Georg, BARTISCH (1535-1606) Opthalmodouleia Das ist Augendienst. [Dresden] 1583.
This historic work, published in German, raised ophthalmology beyond the primitive practices of the time. Called the "father of modern ophthalmology", Bartisch discusses cataract surgery, eye excision and the use of spectacles. This work is particularly noted for its woodcut illustrations showing techniques of Renaissance eye surgery.
Our copy is bound in stamped pigskin. The several flap illustrations are intact.
Leopold AUENBRUGGER (1722-1809) Inventum Novum ex Percussione Thoracis Humani ut Signo Abstrusos Interni Pectoris Morbos Detegendi. Vindobonae [Vienna] J.T. Trattner, 1761.

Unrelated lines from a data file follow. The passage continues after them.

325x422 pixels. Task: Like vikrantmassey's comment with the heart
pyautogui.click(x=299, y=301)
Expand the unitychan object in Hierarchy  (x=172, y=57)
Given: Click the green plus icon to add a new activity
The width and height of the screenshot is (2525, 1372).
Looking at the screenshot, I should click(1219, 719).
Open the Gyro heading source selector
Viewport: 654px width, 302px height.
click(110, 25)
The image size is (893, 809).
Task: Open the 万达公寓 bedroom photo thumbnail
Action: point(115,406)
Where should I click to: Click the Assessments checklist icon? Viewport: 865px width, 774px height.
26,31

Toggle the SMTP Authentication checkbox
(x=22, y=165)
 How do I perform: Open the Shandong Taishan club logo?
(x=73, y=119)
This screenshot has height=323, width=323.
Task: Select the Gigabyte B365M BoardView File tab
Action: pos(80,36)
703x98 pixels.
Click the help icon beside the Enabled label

This seminal work on immediate percussion as a diagnostic tool remained little known until J.N.Corvisart, physician to Napoleon, published a French translation in 1808. Our library owns two copies of the first edition, first issue, one, a tall copy once owned by the H. K. Cushing family and the other from the library of the medical historian, Henry Handerson. In addition to the original work and Corvisart's translation, our collections hold the first (largely ignored) French translation of Rosiere de la Chassagne (1770) and the publication of Maximilian Stoll (1786) of Vienna whose favorable comments on Auenbrugger's research caught the attention of Corvisart.